Casos clínicos ilustrativos

  • Caso 1: meningite sem diagnóstico após antibioticoterapia empírica. NGS metagenômico de líquor identifica um vírus; a equipe desestima terapia antibiótica e confirma com teste específico para o vírus.
  • Caso 2: paciente imunocomprometido com febre persistente. NGS detecta bactéria atípica não cultivável; laudo indica genes de resistência, orientando terapia dirigida e investigação por imagem.
  • Caso 3: pneumonia grave na UTI. NGS de RNA identifica vírus respiratório sazonal, permitindo reduzir antibióticos e focar suporte antiviral e ventilatório conforme protocolos locais.

Aspectos éticos e regulatórios

  • Consentimento informado: explique objetivos, possibilidade de achados incidentais e uso de dados para vigilância.
  • Proteção de dados: garanta armazenamento seguro e compartilhamento controlado conforme normas locais.
  • Política para achados incidentais: defina antecipadamente como comunicar descobertas não relacionadas ao quadro principal.

Considerações finais sobre sequenciamento de nova geração (NGS)

O NGS é uma ferramenta poderosa quando aplicada com indicação clínica adequada, amostra de qualidade e pipelines de bioinformática confiáveis.
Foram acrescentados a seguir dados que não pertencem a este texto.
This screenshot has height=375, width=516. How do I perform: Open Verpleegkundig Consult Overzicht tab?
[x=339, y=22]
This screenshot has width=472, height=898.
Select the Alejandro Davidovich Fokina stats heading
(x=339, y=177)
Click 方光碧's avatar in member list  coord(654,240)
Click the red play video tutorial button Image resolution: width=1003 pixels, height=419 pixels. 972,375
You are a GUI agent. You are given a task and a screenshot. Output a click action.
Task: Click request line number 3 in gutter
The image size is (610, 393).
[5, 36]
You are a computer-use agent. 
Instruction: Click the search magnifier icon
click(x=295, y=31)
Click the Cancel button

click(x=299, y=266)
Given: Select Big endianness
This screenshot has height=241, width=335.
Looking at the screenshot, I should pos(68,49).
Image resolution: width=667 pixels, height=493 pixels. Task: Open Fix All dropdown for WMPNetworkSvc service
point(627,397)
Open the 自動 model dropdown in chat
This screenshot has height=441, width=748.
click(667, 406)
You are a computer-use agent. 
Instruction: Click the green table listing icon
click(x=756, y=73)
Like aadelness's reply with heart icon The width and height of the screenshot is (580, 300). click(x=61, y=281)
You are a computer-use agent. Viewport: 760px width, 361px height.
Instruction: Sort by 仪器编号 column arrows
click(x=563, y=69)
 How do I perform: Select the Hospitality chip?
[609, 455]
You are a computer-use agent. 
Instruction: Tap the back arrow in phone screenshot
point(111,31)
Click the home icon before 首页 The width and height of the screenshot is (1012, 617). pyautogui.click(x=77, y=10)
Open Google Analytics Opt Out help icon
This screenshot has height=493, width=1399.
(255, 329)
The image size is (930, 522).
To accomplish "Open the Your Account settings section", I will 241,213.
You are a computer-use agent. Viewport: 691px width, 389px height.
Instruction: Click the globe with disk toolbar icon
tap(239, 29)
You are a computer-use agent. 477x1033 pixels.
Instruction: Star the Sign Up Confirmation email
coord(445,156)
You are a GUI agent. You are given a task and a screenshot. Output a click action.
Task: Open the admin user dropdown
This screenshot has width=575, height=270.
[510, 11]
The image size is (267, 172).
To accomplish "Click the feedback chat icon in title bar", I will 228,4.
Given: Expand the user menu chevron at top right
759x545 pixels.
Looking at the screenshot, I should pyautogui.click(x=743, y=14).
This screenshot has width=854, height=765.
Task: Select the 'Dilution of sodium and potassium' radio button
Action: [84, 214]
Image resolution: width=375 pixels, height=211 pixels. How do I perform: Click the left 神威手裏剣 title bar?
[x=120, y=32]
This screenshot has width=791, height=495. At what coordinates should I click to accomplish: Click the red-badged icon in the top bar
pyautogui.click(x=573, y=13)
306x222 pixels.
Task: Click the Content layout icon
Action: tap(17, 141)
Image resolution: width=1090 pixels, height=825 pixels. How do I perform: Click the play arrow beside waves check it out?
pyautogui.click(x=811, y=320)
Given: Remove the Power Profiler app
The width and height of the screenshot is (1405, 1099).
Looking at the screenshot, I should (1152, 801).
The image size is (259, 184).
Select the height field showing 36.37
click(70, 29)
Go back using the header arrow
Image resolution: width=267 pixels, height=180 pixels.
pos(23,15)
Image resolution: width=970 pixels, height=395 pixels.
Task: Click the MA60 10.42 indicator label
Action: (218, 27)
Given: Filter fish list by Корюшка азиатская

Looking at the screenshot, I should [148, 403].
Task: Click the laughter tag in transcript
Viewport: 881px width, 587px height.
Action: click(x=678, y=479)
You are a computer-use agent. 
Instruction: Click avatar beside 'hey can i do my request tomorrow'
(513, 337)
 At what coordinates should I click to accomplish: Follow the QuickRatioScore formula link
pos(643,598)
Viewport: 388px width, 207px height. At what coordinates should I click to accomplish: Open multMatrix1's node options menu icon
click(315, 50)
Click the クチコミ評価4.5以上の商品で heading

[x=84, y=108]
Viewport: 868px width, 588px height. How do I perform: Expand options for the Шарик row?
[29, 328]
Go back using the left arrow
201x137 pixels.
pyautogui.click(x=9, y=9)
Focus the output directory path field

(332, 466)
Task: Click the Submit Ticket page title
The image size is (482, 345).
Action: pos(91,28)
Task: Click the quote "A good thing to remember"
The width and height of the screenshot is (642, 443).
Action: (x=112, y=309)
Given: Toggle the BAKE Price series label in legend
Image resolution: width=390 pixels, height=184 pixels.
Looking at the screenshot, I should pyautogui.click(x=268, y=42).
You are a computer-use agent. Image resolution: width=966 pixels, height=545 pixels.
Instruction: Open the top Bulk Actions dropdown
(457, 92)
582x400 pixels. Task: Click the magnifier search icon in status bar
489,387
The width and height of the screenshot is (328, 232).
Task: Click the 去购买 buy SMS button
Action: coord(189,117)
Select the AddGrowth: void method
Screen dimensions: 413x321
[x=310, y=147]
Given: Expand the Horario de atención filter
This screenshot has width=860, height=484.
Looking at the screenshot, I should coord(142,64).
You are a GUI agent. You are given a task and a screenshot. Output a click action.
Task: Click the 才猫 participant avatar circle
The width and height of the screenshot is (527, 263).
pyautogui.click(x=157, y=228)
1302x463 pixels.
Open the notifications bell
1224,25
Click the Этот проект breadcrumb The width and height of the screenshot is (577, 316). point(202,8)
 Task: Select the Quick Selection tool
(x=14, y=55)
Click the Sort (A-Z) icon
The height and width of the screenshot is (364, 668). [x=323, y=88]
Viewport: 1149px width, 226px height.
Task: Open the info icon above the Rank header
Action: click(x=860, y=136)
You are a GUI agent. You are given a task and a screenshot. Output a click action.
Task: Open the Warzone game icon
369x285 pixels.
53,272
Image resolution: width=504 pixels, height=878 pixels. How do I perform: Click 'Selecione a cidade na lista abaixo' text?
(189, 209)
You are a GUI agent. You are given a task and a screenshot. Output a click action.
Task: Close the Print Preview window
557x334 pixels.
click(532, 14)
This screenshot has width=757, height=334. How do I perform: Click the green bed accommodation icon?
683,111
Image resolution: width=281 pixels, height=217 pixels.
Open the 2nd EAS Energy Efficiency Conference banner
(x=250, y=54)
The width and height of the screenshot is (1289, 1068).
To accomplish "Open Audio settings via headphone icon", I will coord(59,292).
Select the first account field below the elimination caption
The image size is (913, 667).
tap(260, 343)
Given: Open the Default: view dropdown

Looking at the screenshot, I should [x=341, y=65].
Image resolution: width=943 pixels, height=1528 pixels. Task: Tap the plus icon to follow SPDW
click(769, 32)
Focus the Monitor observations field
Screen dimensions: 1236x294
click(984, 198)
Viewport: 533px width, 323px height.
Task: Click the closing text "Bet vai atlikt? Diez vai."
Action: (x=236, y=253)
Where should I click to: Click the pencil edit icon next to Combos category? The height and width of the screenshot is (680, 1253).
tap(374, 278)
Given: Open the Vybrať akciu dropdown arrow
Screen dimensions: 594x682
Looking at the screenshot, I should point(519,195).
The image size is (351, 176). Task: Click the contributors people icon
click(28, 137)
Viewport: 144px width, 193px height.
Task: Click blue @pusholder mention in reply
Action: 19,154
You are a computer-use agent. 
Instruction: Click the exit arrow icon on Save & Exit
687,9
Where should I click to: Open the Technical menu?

Sua utilidade prática depende da correlação com o quadro clínico, da avaliação do resistoma e da integração com métodos convencionais. Quando bem empregada, melhora o diagnóstico, orienta terapêuticas mais precisas e contribui para vigilância epidemiológica e medicina de precisão.

Observação: este texto é informativo e não substitui diretrizes locais, protocolos institucionais ou consulta com especialistas em microbiologia clínica. Atualize-se com as normas e recursos do seu laboratório de referência.